About new values and the beauty of simplicity.
By Gerrit Terstiege.
An interesting question: What does luxury mean today? How has our relationship to things of value and quality changed? Is it still about giving visible expression to our social standing?
There is no doubt that this phenomenon has always existed, throughout the ages and in every culture – and there are no signs of it ever completely disappearing. The glass cabinets of cultural history museums are full of splendid artefacts which clearly show the rank and importance of their former owners.

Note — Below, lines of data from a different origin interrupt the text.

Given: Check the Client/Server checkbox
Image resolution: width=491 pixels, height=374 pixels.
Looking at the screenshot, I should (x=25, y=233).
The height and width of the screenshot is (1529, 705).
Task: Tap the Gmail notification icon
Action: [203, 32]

But more and more there is a different, a more conscious attitude to the things that we use every day and which characterise us. For a long time, the car was the ideal way to communicate wealth to the outside world: the car has a long history of use as a means of self-projection, a completely public and symbolic object with which we become one as we drive.
The German-American art historian Erwin Panofsky once examined the famous Rolls-Royce radiator grille and noted its similarities to antique temples. Even John Lennon fell victim to its aura and bought a Rolls-Royce Phantom V Touring in 1966 – only to have it painted almost immediately to look like a circus wagon in bright yellow with flowers and scrolls. An ironic gesture with which Lennon humorously took the classic status symbol to absurdity.
And today? Representatives of a younger, affluent generation, in particular, are increasingly turning their backs on the car, preferring to use car-sharing services or to invest in excellent racing or mountain bikes. Other traditional status symbols such as expensive watches have also lost a great deal of their former popularity. Many people who could certainly afford an expensive watch do not wear a watch at all, as if this were the true definition of luxury: not having to be punctual at all times and everywhere.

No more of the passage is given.